## INSTRUCTIONS FOR THE TASK
Which lines below fall between the one containing "アクセスランキング (589, 85)" and the one containing "NextPublishing (384, 2499)"? Repeat them exactly, counting both of those lines, and add nothing else.

(Recorded data)
*** Begin section ***
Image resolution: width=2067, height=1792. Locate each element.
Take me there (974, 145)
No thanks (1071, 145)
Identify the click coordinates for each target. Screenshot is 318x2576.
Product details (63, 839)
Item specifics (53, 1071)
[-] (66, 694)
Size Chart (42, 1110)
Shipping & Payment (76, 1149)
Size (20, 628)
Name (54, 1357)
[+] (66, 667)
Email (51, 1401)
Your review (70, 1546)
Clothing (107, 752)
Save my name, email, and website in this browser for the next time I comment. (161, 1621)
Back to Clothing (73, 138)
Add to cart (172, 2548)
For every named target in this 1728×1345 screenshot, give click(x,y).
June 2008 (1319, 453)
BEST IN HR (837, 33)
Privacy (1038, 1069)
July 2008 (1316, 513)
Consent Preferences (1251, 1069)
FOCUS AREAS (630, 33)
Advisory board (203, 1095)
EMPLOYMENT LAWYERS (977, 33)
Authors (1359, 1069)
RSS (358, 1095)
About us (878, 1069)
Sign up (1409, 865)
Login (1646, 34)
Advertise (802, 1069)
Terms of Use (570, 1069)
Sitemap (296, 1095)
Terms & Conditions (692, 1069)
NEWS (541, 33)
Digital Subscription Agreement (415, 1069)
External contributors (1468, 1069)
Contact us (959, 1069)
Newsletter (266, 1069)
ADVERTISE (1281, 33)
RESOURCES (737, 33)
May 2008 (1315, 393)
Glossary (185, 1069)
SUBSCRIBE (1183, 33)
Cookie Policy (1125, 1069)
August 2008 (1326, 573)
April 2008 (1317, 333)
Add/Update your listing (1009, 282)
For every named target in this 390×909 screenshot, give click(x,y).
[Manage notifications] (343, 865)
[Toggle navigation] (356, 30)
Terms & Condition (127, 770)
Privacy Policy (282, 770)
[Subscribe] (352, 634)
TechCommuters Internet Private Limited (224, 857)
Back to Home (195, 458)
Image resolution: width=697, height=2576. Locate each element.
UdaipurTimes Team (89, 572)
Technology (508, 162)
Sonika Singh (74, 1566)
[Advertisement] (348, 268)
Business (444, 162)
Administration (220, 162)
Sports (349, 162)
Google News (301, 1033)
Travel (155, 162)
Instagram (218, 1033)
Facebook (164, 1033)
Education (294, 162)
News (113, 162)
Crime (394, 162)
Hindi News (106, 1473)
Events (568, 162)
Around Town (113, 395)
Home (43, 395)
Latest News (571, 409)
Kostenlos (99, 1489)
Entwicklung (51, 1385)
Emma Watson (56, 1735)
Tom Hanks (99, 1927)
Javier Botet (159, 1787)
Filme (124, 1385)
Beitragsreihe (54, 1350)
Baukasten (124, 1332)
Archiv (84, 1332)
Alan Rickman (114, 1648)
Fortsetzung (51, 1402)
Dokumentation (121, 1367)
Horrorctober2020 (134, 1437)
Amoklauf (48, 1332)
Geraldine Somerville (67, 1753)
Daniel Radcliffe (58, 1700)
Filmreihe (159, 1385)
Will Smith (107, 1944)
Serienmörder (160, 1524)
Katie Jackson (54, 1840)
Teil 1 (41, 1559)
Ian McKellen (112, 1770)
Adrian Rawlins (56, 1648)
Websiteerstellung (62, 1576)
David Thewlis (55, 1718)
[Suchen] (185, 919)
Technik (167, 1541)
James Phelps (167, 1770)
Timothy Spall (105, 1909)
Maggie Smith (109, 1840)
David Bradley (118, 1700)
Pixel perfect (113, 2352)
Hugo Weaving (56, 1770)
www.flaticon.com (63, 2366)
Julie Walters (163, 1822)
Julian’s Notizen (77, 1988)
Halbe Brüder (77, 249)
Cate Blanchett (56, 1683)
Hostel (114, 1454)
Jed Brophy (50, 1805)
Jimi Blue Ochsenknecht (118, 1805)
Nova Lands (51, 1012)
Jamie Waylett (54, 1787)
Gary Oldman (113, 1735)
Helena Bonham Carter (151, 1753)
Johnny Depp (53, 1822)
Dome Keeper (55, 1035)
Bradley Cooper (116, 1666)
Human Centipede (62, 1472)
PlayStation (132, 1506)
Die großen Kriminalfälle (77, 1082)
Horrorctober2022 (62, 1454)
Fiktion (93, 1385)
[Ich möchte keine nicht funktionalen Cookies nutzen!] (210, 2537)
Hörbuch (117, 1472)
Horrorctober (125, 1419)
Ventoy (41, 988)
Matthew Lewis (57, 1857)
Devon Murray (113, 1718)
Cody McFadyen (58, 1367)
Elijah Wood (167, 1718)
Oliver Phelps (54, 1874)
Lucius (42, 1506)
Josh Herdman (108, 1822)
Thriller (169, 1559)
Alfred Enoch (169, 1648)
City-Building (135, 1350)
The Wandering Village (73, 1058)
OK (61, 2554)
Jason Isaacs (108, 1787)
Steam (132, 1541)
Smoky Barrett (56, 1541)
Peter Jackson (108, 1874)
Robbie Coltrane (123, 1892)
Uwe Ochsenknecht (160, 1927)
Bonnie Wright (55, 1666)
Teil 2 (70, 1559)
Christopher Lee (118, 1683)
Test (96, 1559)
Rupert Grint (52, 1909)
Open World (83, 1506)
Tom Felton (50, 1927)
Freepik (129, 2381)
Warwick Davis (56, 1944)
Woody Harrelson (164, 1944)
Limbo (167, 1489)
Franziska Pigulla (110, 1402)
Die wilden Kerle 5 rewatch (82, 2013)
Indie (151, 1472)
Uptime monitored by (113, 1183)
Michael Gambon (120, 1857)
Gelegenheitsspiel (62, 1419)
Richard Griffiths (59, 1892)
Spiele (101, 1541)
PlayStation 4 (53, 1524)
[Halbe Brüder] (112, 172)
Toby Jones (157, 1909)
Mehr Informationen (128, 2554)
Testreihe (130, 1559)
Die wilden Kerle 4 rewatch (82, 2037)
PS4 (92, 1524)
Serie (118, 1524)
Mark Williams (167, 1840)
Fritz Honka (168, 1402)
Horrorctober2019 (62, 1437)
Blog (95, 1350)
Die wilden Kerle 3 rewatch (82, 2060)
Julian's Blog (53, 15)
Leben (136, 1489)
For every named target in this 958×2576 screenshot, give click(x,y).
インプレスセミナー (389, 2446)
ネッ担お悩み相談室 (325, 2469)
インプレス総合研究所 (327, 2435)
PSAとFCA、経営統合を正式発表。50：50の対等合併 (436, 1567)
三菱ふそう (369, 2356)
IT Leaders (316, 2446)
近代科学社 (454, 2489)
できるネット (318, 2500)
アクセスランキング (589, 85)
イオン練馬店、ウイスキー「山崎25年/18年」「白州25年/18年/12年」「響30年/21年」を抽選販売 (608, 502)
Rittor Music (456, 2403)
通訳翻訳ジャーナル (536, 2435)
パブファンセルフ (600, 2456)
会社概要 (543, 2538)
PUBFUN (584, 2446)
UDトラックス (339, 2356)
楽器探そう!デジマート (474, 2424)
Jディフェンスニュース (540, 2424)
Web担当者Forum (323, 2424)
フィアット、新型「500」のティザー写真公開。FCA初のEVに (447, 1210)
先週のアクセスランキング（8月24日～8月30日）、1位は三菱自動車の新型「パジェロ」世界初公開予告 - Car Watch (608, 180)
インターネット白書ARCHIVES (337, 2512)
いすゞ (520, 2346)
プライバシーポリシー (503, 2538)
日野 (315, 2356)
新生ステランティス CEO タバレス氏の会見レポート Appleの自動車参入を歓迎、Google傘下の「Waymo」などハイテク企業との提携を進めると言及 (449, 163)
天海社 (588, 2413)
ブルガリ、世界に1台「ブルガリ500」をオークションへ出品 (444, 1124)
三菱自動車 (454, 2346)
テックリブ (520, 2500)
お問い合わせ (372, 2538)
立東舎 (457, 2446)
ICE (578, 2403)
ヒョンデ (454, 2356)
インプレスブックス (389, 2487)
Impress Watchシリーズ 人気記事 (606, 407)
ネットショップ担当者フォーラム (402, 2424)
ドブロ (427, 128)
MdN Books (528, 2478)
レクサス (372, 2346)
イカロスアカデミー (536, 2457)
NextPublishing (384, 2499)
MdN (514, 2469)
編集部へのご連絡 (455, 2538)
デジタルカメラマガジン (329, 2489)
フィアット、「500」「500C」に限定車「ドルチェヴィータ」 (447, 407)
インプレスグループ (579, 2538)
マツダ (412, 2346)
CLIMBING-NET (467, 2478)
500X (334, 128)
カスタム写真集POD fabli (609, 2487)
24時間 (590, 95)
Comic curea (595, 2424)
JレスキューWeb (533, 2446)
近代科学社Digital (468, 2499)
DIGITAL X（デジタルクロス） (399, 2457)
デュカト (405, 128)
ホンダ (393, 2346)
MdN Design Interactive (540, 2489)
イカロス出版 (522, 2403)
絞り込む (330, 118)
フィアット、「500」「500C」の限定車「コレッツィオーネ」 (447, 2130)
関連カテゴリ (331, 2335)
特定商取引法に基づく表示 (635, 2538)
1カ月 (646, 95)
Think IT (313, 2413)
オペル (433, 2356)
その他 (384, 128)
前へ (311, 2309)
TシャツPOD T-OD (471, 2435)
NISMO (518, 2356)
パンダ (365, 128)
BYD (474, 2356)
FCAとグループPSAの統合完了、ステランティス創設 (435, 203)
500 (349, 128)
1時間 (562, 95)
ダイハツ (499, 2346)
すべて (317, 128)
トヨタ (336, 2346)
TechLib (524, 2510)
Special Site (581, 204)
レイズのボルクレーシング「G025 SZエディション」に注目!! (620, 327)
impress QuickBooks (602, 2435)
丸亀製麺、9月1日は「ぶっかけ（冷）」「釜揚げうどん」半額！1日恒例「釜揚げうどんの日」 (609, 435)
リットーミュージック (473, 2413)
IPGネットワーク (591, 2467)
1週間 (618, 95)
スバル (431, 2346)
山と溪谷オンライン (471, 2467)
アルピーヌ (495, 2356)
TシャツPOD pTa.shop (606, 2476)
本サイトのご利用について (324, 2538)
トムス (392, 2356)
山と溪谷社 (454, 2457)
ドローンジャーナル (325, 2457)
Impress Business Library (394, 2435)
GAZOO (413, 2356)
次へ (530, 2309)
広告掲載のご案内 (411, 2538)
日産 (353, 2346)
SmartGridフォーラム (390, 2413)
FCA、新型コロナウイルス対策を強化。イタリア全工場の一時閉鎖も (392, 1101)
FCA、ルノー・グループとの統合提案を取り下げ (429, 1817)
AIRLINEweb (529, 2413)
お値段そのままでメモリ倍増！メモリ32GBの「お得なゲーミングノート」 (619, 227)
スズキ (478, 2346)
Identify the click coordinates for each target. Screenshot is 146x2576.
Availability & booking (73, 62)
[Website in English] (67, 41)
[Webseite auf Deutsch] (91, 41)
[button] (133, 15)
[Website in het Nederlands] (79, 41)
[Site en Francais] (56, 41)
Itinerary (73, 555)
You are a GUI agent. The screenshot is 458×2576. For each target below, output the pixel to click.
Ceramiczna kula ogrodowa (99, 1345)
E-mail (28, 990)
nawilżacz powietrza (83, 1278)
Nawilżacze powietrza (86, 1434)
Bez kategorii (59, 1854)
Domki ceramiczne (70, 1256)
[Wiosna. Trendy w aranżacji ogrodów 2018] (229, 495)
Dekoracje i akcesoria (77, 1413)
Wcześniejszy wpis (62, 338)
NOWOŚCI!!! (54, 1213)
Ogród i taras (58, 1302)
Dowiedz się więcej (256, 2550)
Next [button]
*** End section ***
## YOUR RESPONSE
アクセスランキング (589, 85)
イオン練馬店、ウイスキー「山崎25年/18年」「白州25年/18年/12年」「響30年/21年」を抽選販売 (608, 502)
Rittor Music (456, 2403)
通訳翻訳ジャーナル (536, 2435)
パブファンセルフ (600, 2456)
会社概要 (543, 2538)
PUBFUN (584, 2446)
UDトラックス (339, 2356)
楽器探そう!デジマート (474, 2424)
Jディフェンスニュース (540, 2424)
Web担当者Forum (323, 2424)
フィアット、新型「500」のティザー写真公開。FCA初のEVに (447, 1210)
先週のアクセスランキング（8月24日～8月30日）、1位は三菱自動車の新型「パジェロ」世界初公開予告 - Car Watch (608, 180)
インターネット白書ARCHIVES (337, 2512)
いすゞ (520, 2346)
プライバシーポリシー (503, 2538)
日野 (315, 2356)
新生ステランティス CEO タバレス氏の会見レポート Appleの自動車参入を歓迎、Google傘下の「Waymo」などハイテク企業との提携を進めると言及 (449, 163)
天海社 (588, 2413)
ブルガリ、世界に1台「ブルガリ500」をオークションへ出品 (444, 1124)
三菱自動車 (454, 2346)
テックリブ (520, 2500)
お問い合わせ (372, 2538)
立東舎 (457, 2446)
ICE (578, 2403)
ヒョンデ (454, 2356)
インプレスブックス (389, 2487)
Impress Watchシリーズ 人気記事 (606, 407)
ネットショップ担当者フォーラム (402, 2424)
ドブロ (427, 128)
MdN Books (528, 2478)
レクサス (372, 2346)
イカロスアカデミー (536, 2457)
NextPublishing (384, 2499)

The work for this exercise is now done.